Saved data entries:

━━━━━━━━━━━━━━━━━━━━━━━━━━━━━━

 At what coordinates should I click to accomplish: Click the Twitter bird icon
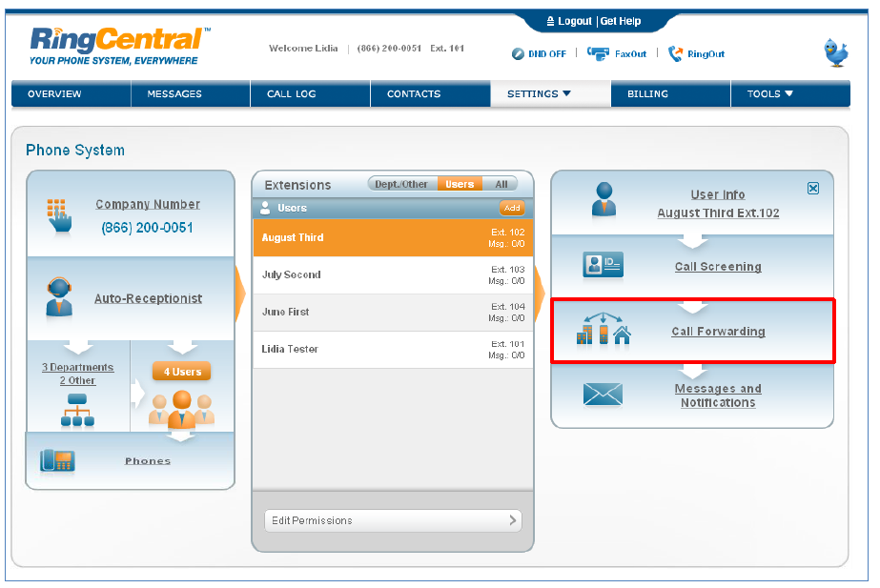point(836,52)
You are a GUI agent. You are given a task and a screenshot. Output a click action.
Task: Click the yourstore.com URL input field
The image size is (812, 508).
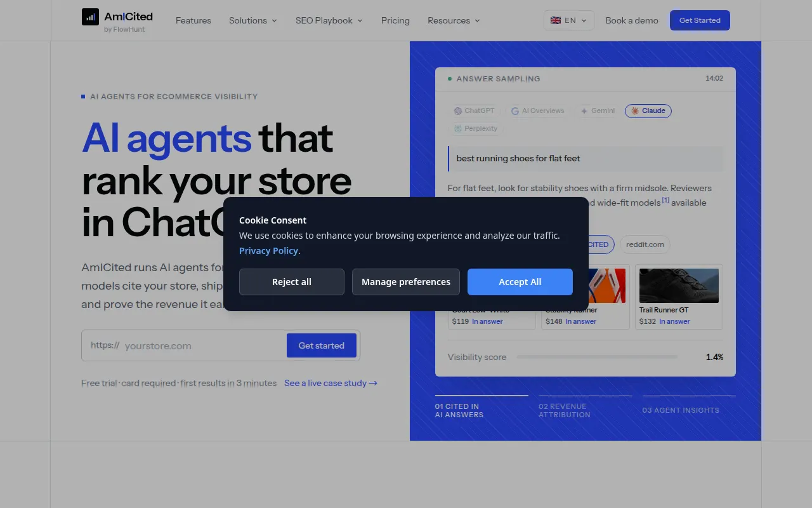[x=203, y=346]
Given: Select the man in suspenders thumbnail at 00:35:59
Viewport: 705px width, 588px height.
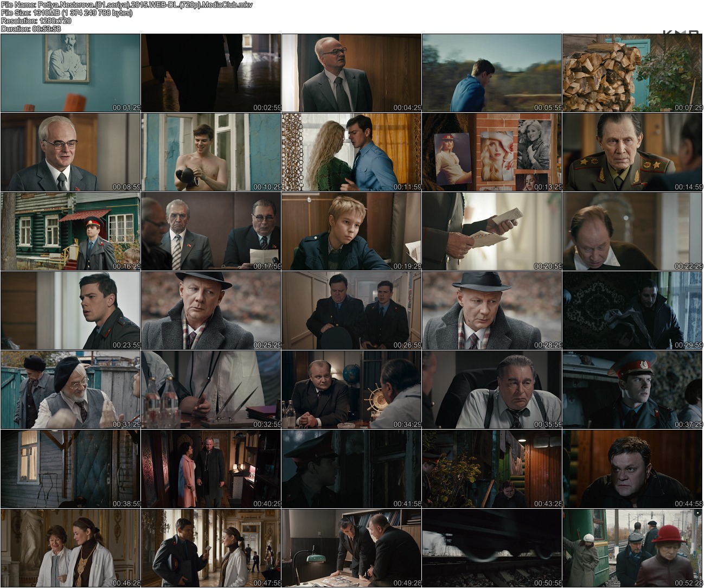Looking at the screenshot, I should [x=492, y=390].
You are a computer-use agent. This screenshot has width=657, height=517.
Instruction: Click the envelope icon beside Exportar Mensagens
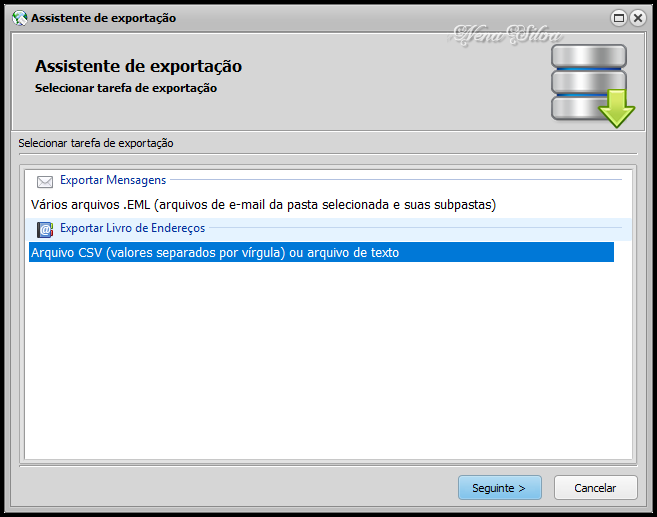[x=45, y=181]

━━━━━━━━━━━━━━━━━━━━━━━━━━━━━━

- **WORK TO BE COMPLETED**:
The answer must be an exact copy of the entries, with the pictures omitted.

- **TASK OUTPUT**:
 At what coordinates should I click to accomplish: Click the Twitter bird icon
point(836,52)
You are a GUI agent. You are given a task and a screenshot. Output a click action.
Task: Click the yourstore.com URL input field
The image size is (812, 508).
[x=203, y=346]
Given: Select the man in suspenders thumbnail at 00:35:59
Viewport: 705px width, 588px height.
Looking at the screenshot, I should [x=492, y=390].
You are a computer-use agent. This screenshot has width=657, height=517.
Instruction: Click the envelope icon beside Exportar Mensagens
[x=45, y=181]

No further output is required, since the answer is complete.